§ **Your goal**:
In the listing that follows, the range to quote begins at the line that has "This screenshot has width=964, height=872." and ends after the line that has "Disable the Deduzir Devoluções switch"; quote it verbatim and add nothing.

::::::::::

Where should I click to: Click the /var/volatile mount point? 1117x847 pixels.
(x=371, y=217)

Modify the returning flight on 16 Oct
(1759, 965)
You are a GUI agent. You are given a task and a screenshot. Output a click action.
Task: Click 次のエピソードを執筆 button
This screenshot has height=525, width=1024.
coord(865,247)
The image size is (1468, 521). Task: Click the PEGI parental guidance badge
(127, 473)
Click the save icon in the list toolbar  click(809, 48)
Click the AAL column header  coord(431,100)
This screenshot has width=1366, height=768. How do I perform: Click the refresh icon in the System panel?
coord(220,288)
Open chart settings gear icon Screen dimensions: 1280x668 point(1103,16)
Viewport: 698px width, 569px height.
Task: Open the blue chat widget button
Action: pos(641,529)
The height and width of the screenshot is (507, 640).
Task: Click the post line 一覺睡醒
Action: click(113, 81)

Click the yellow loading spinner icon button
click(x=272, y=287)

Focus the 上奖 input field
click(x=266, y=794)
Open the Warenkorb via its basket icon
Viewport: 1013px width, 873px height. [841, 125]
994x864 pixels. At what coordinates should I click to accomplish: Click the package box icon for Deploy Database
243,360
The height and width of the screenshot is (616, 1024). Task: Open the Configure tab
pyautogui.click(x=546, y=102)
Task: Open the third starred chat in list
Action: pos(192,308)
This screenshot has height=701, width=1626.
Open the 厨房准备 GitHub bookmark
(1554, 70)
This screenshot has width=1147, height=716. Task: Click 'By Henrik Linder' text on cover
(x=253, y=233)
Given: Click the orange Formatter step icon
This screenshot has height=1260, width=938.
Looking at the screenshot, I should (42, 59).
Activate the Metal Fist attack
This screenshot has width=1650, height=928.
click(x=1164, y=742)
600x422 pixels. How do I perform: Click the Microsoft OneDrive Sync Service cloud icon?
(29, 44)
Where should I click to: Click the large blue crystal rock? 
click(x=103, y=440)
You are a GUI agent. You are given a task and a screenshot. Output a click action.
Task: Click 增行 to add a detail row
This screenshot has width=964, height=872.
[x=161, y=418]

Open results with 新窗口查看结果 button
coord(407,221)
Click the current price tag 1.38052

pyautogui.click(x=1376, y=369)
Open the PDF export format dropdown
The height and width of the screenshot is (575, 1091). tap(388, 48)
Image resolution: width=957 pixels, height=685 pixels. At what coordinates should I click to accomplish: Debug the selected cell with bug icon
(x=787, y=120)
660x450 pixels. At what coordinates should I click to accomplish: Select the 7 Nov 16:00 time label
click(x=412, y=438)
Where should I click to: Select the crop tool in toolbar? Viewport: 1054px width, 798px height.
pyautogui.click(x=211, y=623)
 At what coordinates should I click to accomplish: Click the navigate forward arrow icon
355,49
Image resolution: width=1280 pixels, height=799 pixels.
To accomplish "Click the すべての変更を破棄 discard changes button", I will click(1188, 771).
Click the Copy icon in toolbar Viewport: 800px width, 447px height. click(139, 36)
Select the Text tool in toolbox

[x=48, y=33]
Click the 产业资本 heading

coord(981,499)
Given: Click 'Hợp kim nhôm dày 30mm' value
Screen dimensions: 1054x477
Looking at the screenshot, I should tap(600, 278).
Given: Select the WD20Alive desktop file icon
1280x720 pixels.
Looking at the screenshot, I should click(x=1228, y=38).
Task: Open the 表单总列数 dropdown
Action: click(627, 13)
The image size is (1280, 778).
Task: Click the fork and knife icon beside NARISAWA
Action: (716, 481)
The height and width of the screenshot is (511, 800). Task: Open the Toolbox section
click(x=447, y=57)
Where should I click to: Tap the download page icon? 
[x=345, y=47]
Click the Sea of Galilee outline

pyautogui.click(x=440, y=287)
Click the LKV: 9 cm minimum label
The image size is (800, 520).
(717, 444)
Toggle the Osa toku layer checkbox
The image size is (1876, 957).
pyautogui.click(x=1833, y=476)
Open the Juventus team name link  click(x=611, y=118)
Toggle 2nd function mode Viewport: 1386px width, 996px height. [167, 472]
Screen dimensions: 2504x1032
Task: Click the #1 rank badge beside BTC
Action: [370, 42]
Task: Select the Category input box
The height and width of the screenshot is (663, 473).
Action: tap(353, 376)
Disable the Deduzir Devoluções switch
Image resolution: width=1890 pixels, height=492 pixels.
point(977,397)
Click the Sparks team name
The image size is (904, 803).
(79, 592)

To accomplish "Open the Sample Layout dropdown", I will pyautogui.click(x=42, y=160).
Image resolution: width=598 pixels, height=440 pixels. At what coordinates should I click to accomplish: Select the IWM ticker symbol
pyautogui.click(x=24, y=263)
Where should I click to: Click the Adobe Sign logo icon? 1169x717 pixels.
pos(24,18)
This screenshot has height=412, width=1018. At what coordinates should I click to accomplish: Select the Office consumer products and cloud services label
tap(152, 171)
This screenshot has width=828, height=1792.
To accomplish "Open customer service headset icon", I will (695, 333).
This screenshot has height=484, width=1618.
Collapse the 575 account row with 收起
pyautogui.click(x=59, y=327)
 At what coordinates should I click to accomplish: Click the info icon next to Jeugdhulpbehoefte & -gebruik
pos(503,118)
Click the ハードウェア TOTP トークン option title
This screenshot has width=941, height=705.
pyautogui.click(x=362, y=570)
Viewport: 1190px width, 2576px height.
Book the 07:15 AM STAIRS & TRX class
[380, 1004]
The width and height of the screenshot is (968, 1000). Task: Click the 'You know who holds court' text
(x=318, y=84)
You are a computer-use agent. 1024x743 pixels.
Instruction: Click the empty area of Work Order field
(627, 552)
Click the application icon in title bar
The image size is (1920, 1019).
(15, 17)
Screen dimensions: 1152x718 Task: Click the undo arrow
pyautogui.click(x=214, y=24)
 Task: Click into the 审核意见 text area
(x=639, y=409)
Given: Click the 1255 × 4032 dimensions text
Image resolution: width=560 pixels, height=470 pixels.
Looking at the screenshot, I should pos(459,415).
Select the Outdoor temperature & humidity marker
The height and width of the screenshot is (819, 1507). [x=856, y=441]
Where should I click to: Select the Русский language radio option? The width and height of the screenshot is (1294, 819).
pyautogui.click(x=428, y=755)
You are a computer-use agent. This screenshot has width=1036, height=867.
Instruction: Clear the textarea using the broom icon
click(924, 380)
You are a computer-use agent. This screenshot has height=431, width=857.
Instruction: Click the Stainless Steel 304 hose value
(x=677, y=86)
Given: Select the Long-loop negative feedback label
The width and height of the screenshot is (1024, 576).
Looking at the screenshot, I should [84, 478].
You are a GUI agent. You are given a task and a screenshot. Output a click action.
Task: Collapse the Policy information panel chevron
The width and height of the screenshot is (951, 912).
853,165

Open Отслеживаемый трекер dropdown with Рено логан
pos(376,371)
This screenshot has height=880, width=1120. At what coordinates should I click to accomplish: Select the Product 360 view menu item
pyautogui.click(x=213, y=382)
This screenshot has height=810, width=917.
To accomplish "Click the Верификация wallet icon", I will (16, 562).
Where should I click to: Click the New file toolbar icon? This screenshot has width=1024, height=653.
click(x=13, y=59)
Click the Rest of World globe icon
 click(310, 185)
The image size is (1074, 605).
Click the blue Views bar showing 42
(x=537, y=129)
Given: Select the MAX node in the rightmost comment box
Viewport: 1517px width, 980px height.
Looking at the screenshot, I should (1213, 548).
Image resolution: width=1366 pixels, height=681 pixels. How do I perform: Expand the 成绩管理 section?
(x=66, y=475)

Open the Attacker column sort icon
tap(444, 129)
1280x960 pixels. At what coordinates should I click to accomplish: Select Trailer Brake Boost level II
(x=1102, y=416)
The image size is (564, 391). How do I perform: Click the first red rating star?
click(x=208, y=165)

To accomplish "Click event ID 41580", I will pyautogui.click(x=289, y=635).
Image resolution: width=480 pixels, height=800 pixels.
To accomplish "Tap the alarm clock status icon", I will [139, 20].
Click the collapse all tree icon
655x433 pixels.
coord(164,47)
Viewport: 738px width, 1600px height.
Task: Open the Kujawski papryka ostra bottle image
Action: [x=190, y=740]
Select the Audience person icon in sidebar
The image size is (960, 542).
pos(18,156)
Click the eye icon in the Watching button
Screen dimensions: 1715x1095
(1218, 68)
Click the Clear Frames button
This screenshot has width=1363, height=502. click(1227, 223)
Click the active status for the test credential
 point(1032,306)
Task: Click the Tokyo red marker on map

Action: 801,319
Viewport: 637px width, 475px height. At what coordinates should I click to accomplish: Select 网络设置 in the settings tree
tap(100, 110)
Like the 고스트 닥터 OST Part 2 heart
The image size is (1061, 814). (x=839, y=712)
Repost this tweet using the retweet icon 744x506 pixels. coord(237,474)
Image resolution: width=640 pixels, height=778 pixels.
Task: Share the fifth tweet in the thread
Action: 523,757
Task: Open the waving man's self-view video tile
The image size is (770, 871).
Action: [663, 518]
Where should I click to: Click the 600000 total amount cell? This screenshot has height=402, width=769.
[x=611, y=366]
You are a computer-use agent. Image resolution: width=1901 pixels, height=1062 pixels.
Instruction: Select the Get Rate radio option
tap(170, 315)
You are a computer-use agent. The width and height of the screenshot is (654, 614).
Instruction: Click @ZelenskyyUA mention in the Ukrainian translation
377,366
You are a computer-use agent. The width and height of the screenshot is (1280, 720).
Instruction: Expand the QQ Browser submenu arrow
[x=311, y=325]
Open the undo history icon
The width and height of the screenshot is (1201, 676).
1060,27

::::::::::

§ **Worked solution**:
This screenshot has width=964, height=872.
[x=161, y=418]

Open results with 新窗口查看结果 button
coord(407,221)
Click the current price tag 1.38052

pyautogui.click(x=1376, y=369)
Open the PDF export format dropdown
The height and width of the screenshot is (575, 1091). tap(388, 48)
Image resolution: width=957 pixels, height=685 pixels. At what coordinates should I click to accomplish: Debug the selected cell with bug icon
(x=787, y=120)
660x450 pixels. At what coordinates should I click to accomplish: Select the 7 Nov 16:00 time label
click(x=412, y=438)
Where should I click to: Select the crop tool in toolbar? Viewport: 1054px width, 798px height.
pyautogui.click(x=211, y=623)
 At what coordinates should I click to accomplish: Click the navigate forward arrow icon
355,49
Image resolution: width=1280 pixels, height=799 pixels.
To accomplish "Click the すべての変更を破棄 discard changes button", I will click(1188, 771).
Click the Copy icon in toolbar Viewport: 800px width, 447px height. click(139, 36)
Select the Text tool in toolbox

[x=48, y=33]
Click the 产业资本 heading

coord(981,499)
Given: Click 'Hợp kim nhôm dày 30mm' value
Screen dimensions: 1054x477
Looking at the screenshot, I should tap(600, 278).
Given: Select the WD20Alive desktop file icon
1280x720 pixels.
Looking at the screenshot, I should click(x=1228, y=38).
Task: Open the 表单总列数 dropdown
Action: click(627, 13)
The image size is (1280, 778).
Task: Click the fork and knife icon beside NARISAWA
Action: (716, 481)
The height and width of the screenshot is (511, 800). Task: Open the Toolbox section
click(x=447, y=57)
Where should I click to: Tap the download page icon? 
[x=345, y=47]
Click the Sea of Galilee outline

pyautogui.click(x=440, y=287)
Click the LKV: 9 cm minimum label
The image size is (800, 520).
(717, 444)
Toggle the Osa toku layer checkbox
The image size is (1876, 957).
pyautogui.click(x=1833, y=476)
Open the Juventus team name link  click(x=611, y=118)
Toggle 2nd function mode Viewport: 1386px width, 996px height. [167, 472]
Screen dimensions: 2504x1032
Task: Click the #1 rank badge beside BTC
Action: [370, 42]
Task: Select the Category input box
The height and width of the screenshot is (663, 473).
Action: tap(353, 376)
Disable the Deduzir Devoluções switch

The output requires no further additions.